● Instructions to follow: Collect and copy out every line in the records below that contains the string "what", treating uppercase and lowercase as different.

* start Data in this exercise *

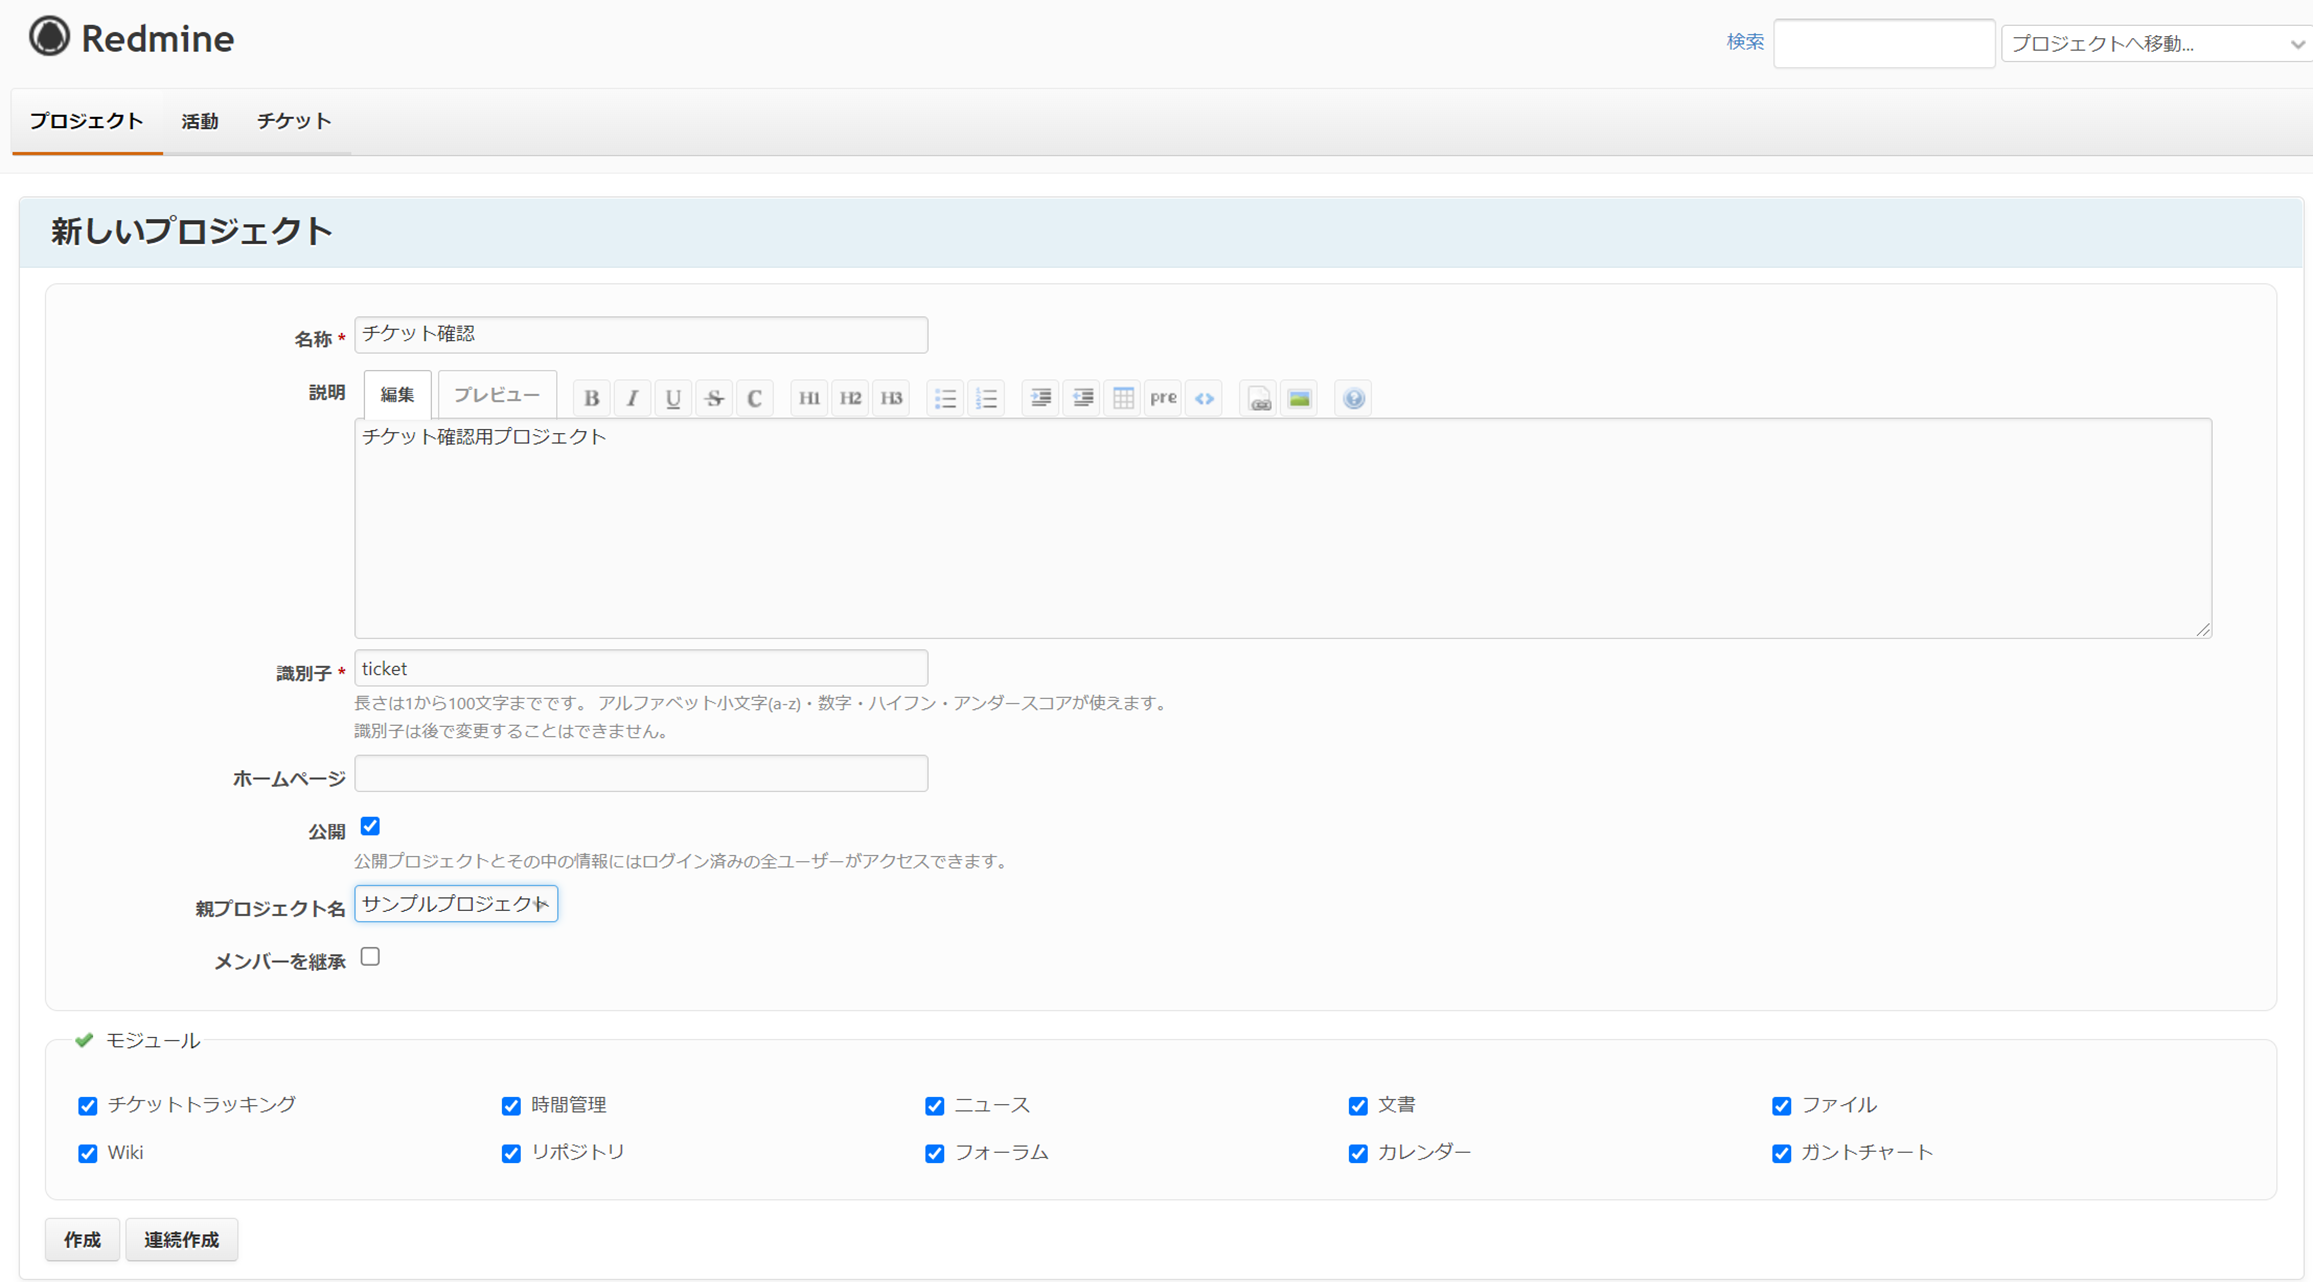Disable the ガントチャート module

click(1781, 1153)

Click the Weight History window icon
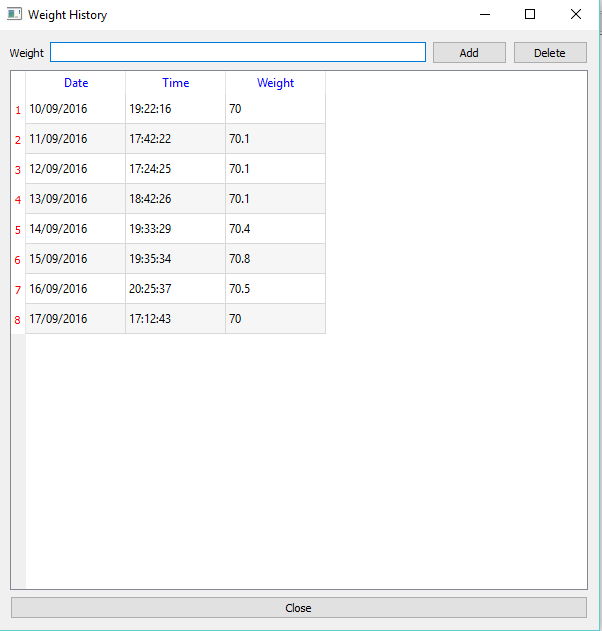[x=14, y=15]
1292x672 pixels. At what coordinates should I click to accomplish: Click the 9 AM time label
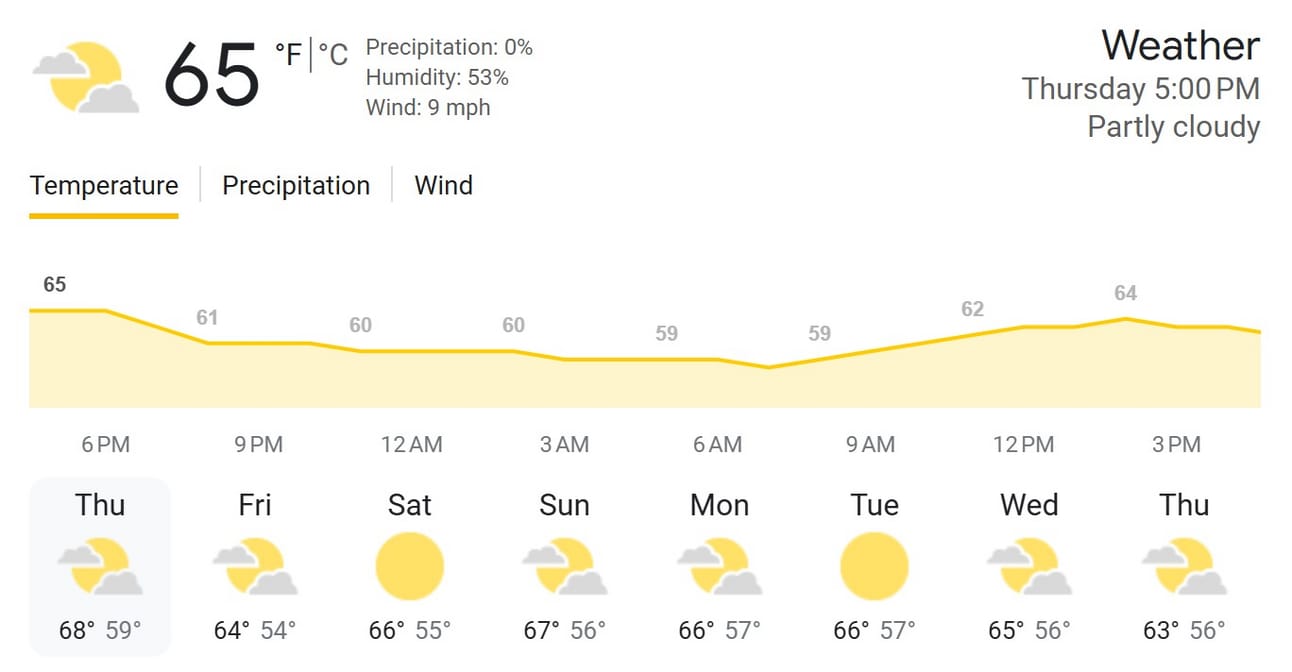coord(870,445)
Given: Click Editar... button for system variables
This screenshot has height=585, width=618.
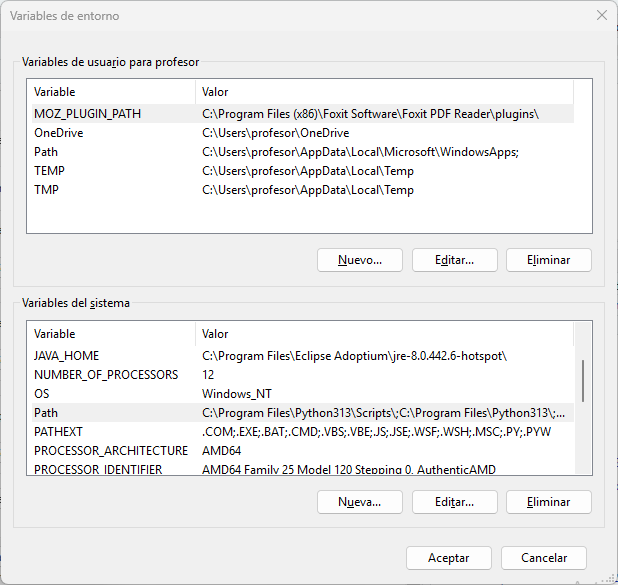Looking at the screenshot, I should tap(454, 502).
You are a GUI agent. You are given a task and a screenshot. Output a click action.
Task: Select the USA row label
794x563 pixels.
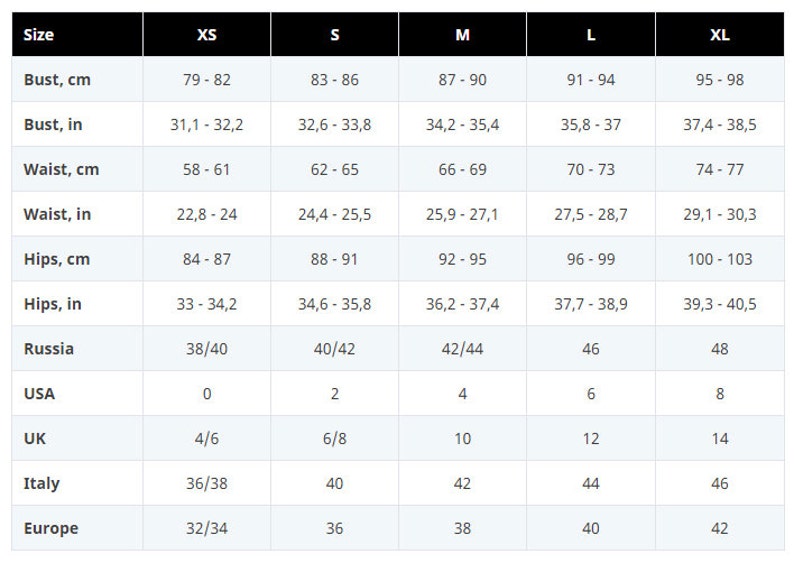pyautogui.click(x=39, y=393)
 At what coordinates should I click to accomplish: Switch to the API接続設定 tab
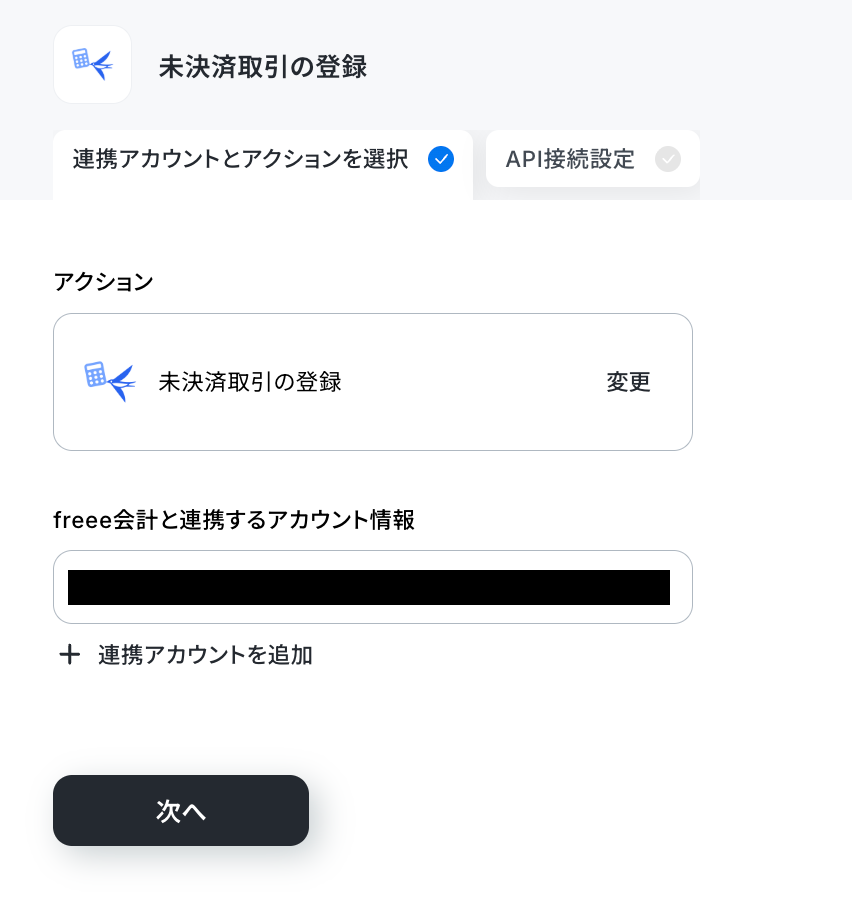point(593,159)
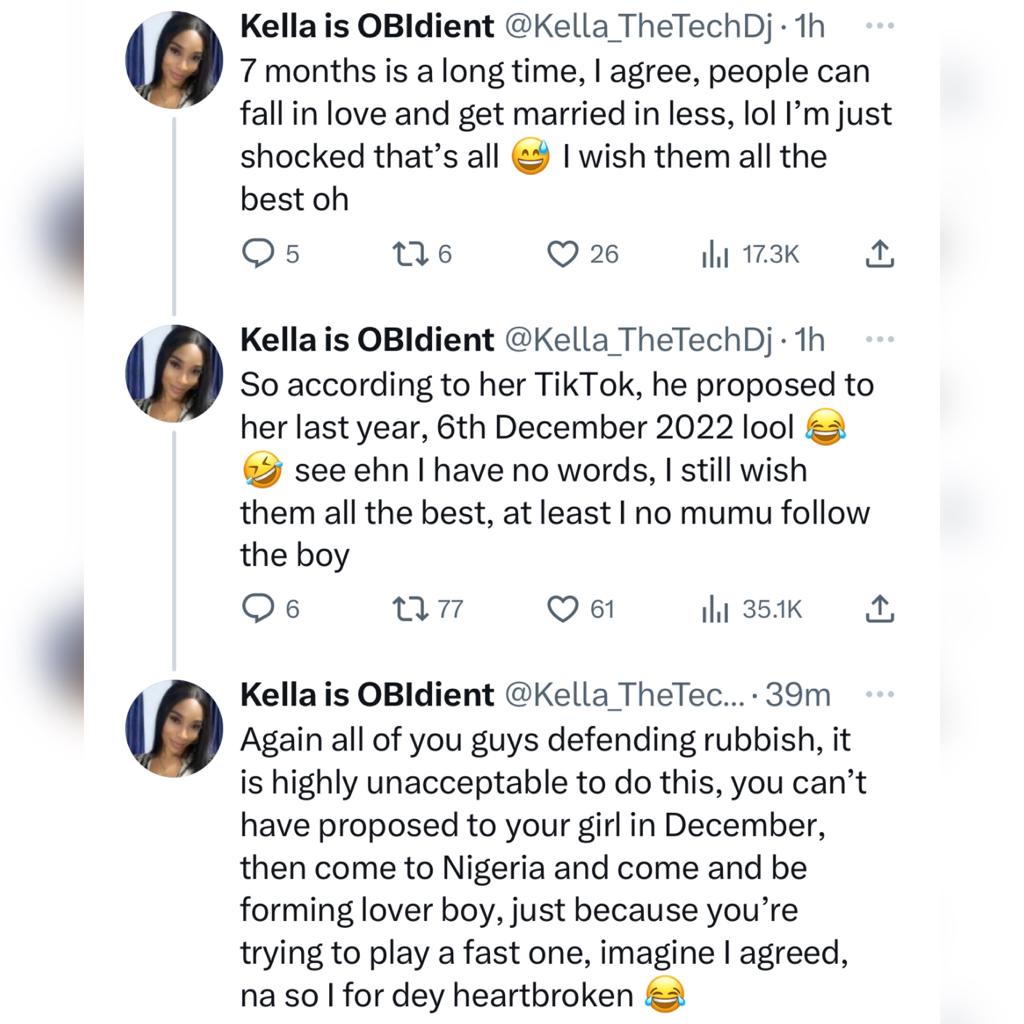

* end Data in this exercise *

● Exercise solution:
1292x672 pixels. At what coordinates should I click to accomplish: Click the 9 AM time label
 At what coordinates should I click to accomplish: Switch to the API接続設定 tab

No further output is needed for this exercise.